Graphic=Son Min Kyun

LG Group's IT service subsidiary LG CNS is pushing its artificial intelligence (AI) business to aim for a rebound in its stock price, but the securities market's response remains lukewarm. Although it is expanding cooperation with global AI corporations and applying AI solutions to various industries including finance, manufacturing, and distribution, it is questionable whether the stock price trend can be changed solely through AI investments given the industry is overlooked.

According to industry sources on the 11th, LG CNS's stock price, which had been on a downward trend since its listing last month, has recently recovered to the 50,000 won range, showing signs of rebound.

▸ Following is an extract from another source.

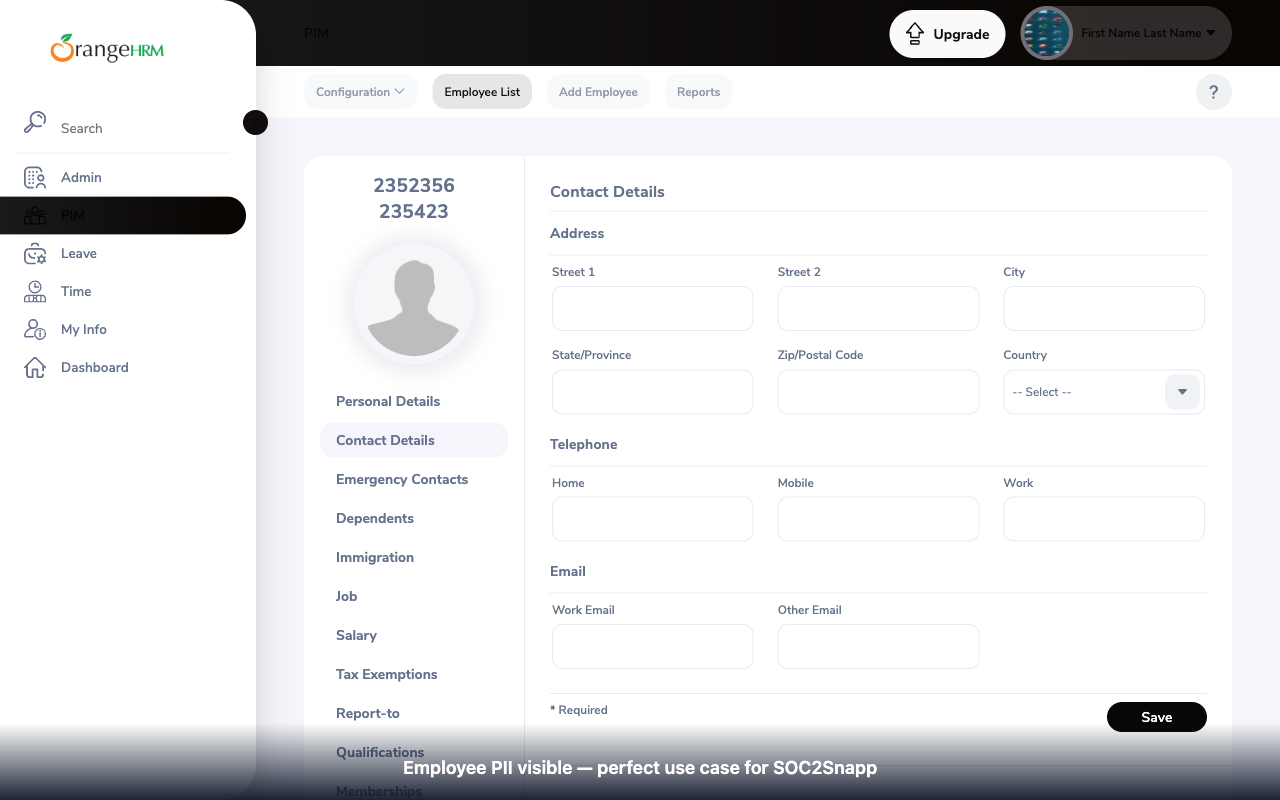
Task: Open the Salary section
Action: click(x=356, y=635)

The stock price had fallen 25% below the public offering price (61,900 won), reaching 46,500 won during trading on the 28th of last month, but recovered to 51,200 won as of the 7th.

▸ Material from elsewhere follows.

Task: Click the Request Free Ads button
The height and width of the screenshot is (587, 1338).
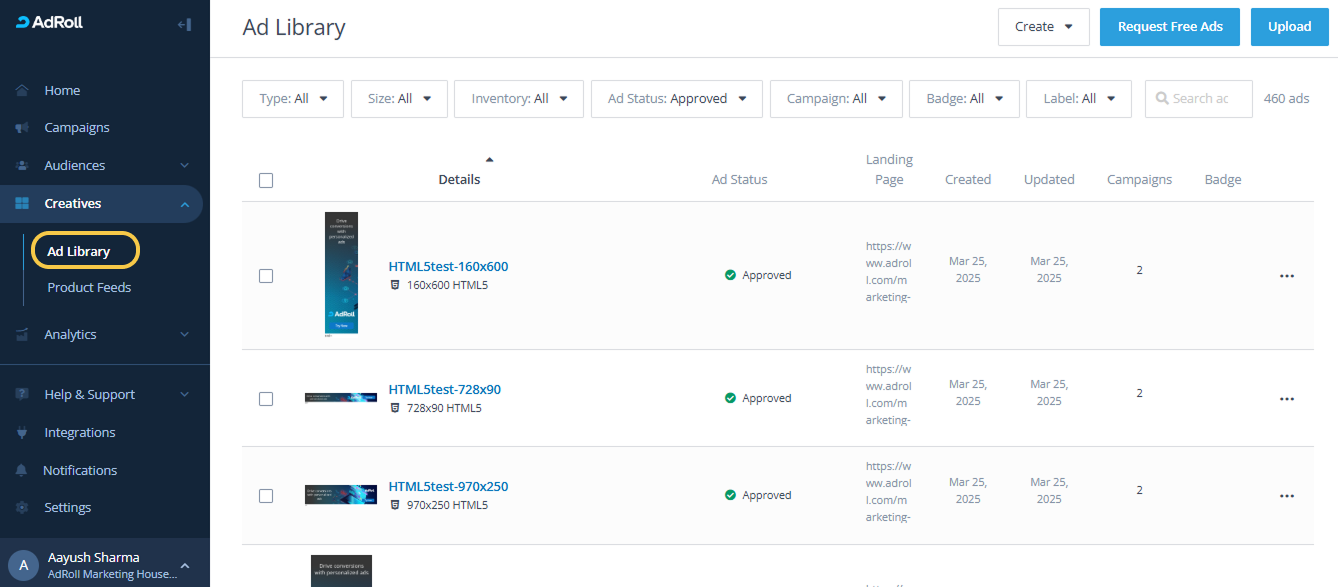Action: click(x=1170, y=27)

However, there are still significant losses compared to the public offering price, and the rebound speed is sluggish compared to other AI-related stocks that are receiving market expectations.

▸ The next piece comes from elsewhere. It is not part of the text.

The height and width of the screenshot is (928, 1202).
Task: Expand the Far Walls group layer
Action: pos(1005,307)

Among shareholders, there is a greater sense of disappointment than expectation since the listing. One shareholder noted, "I started with the public offering but I am stuck. I am in the process of generating revenue after a second purchase, but I feel disillusioned and think I need to sell next week." Another shareholder expressed hope for long-term recovery, saying, "Foreign and institutional investors have begun to enter, so it may be worth waiting," but many investors are taking a more cautious strategy, suggesting, "As pension funds continue to buy, we can respond according to that timing."

Analysts have noted that the stock price decline right after the listing was an anticipated trend. The initial public offering (IPO) had garnered expectations with a competition ratio exceeding 100 to 1 and 21 trillion won in the security deposit, but ultimately it failed to overcome the inherent limitations of being an IT service corporation.

In particular, the burden of pre-existing sales from Macquarie PE (28.49%) and the significant amount of unsold shares held by institutional investors contributed to the continued selling pressure. Additionally, while LG CNS is promoting AI, the unclear connection with its existing business has raised concerns among investors.

LG CNS continues to announce expansions in AI business and collaborations with global corporations after its listing. On the 10th, it signed a partnership for 'Agentic AI' with Canadian AI corporation 'Cohere,' marking the first such partnership in South Korea. On the 4th, it launched a 'Generative AI Collaborative Organization' with Amazon Web Services (AWS).

However, there is still skepticism regarding the synergy with LG CNS's existing business model and whether it will lead to direct revenue generation models. Criticism exists that it is merely at the level of technical cooperation, ultimately just serving as a subcontractor for big tech.

LG CNS is also pushing to expand its infrastructure for AI services, but the market's response is cold. On the 13th of last month, it signed a memorandum of understanding (MOU) for AI infrastructure cooperation with Dell Technologies and is currently in the process of building AI data centers.

However, this area is already one where competitors have entered, and the lack of differentiation is a problem. Targeting the financial AI market, LG CNS has won several projects including with NH Nonghyup Bank and Shinhan Card, but prevailing evaluations indicate it is merely an extension of its existing systems integration (SI) business.

In response, LG CNS is currently reorganizing and recruiting talent to strengthen its AI strategy. Recently, it hired Min Se-hoon, an AI consulting expert from Bain & Company, and established a new AI cloud division.

Securities firms are still maintaining a cautious stance. As it is still early after the listing, they are refraining from issuing formal investment opinions, and they plan to provide forecasts after confirming whether the AI business leads to actual performance improvements.

Typically, major IPO corporations receive competitive analysis reports from leading securities firms after listing, but more than a month after its listing, no reports have emerged for LG CNS.

An industry insider stated, "Although LG CNS is putting AI front and center, if it does not demonstrate clear strengths in competitiveness and profitability, the rebound in stock price will be limited," adding, "Currently, we are at a stage that requires verification rather than expectation."